Sales of smart meters declined last year in this country compared to 2011, the peak year, according to a new report on the matter.
According to Boulder, CO-based Pike Research, smart meters and advanced metering infrastructure have helped transform the electricity metering market into a high-tech, high-growth juggernaut. In 2008, less than 4 percent of the global installed base of 1.5 billion electricity meters could be regarded as smart devices. Four years later, this penetration has grown to over 18 percent, and should exceed 55 percent by 2020.
Even though this remarkable rollout peaked in North America in 2011, Pike Research now anticipates seeing annual smart meter shipments declining sharply. Unit shipments of smart meters in North America were 12.4 million in 2011 but will decline to 7.2 million by 2013, a 42 percent drop over two years. After 2014, they will begin a gradual rise through the end of the decade.
“The global smart meter market is in the midst of a steady growth period, with unit shipments growing at a compound annual growth rate of just under 5 percent between 2010 and 2020,” said vice president Bob Gohn in a press announcement. “However, this high-level view obscures very dynamic and even volatile regional market characteristics, with dramatic shifts over the forecast period and very different communications technologies and standards. These swings make the market both enticing and challenging for smart meter and communications vendors.”
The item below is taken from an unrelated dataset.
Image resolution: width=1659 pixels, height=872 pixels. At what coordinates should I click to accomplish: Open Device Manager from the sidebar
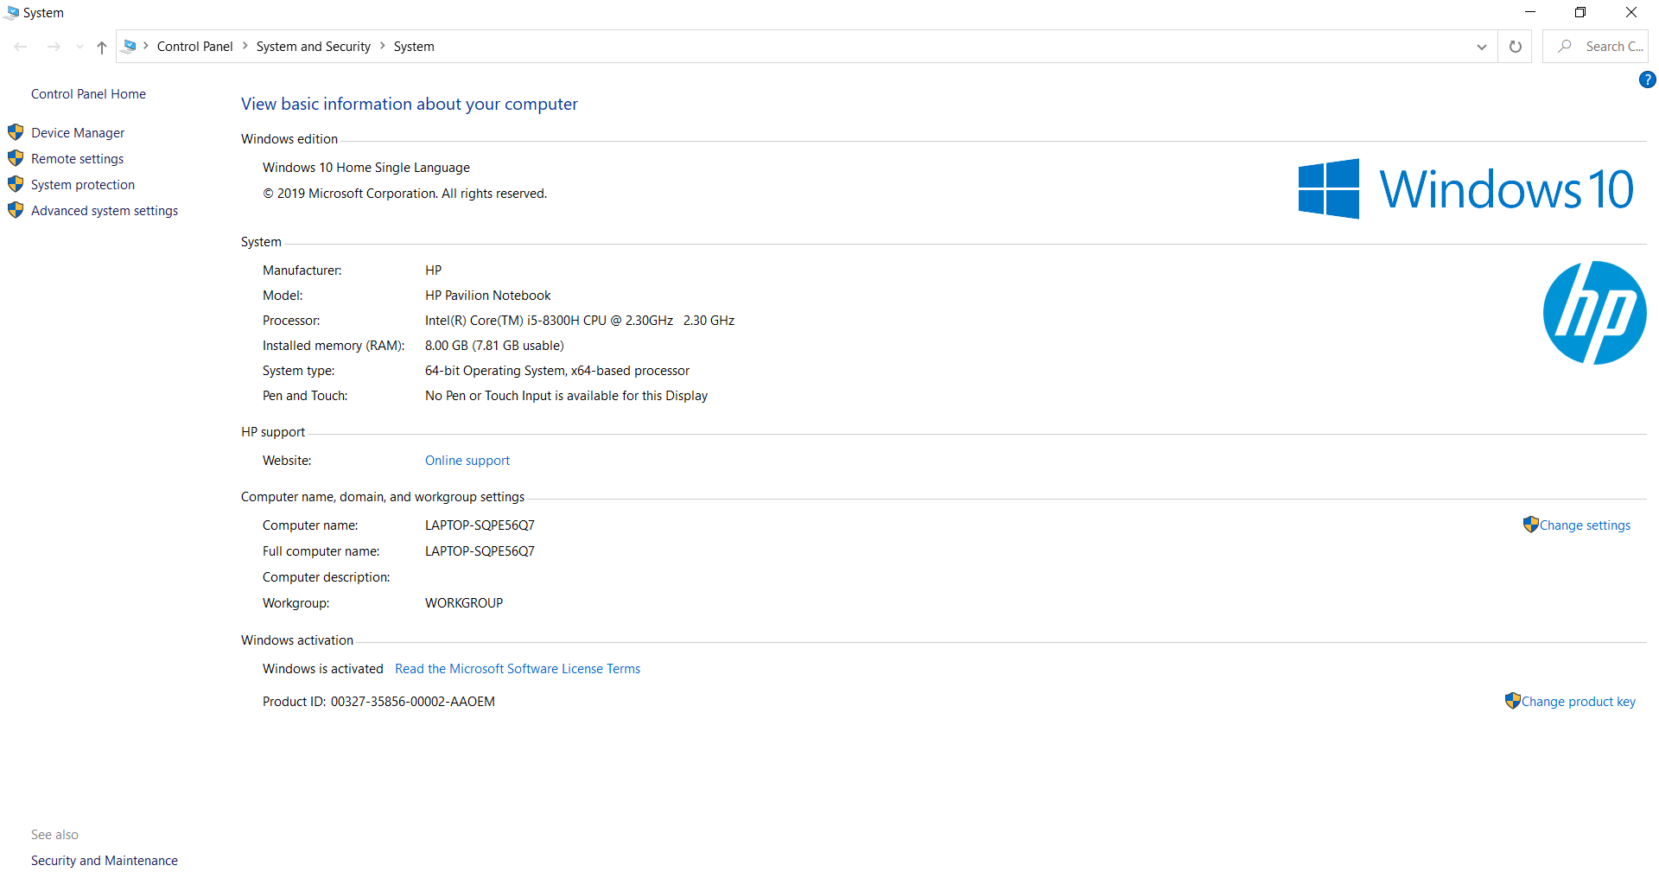pyautogui.click(x=77, y=132)
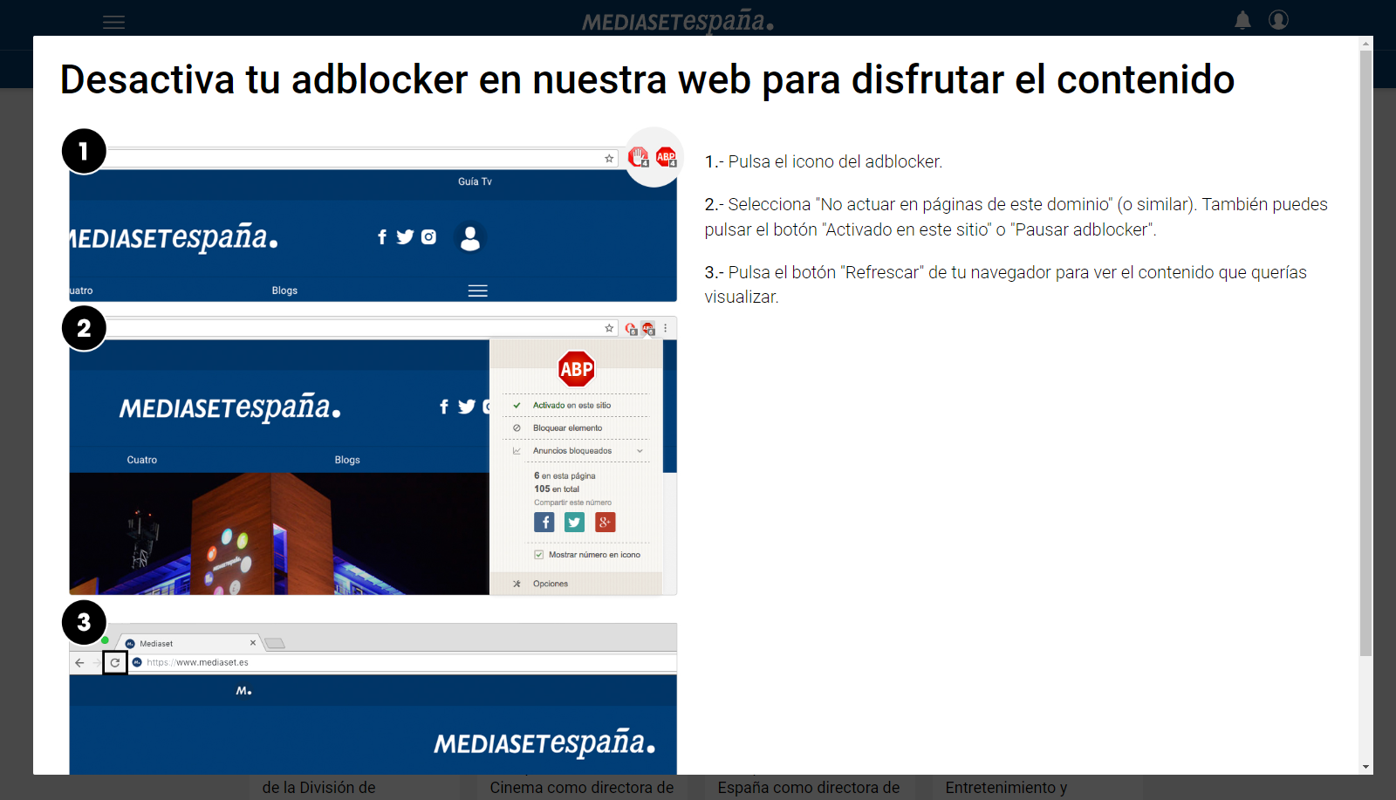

Elsewhere in the world, smart meter market expansion is anticipated, notes Pike Research. The Asia-Pacific region will continue to outpace all other regions, driven by major deployments in China, utilizing a different breed of smart meter technology. Smart meter penetration in Asia-Pacific today is just over half the penetration rate in North America, while in Europe it is less than half. That will change over the next eight years, as penetration rates reach 64 percent in Europe in 2020 and nearly 70 percent in Asia-Pacific.
Hopefully, one of the next major growth areas in the world will involve countries that provide little or no electricity for citizens.